- _TASK OBJECTIVE_:
Where in the records does the word "agent" occur? Copy each line in which it does.

[Stored data]
────

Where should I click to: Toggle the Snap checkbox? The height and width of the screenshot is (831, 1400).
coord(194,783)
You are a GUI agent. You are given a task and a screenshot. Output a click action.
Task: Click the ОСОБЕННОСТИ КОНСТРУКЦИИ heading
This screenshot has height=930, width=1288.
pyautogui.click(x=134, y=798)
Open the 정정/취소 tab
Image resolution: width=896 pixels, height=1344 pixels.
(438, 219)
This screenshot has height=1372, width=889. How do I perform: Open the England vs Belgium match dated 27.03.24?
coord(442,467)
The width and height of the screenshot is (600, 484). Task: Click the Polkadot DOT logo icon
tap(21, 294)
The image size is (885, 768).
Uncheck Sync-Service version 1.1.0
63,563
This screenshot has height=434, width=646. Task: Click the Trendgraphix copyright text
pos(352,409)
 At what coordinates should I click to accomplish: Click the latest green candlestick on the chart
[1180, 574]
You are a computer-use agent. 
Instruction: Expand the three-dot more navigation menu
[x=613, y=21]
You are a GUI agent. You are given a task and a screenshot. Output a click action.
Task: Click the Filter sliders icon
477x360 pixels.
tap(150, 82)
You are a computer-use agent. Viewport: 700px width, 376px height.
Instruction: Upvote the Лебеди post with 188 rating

────

- _RESPONSE TO THIS EXERCISE_:
You are a GUI agent. You are given a task and a screenshot. Output a click action.
You are a computer-use agent. 
You are a GUI agent. You are given a task and a screenshot. Output a click action.
You are a computer-use agent. Viewport: 700px width, 376px height.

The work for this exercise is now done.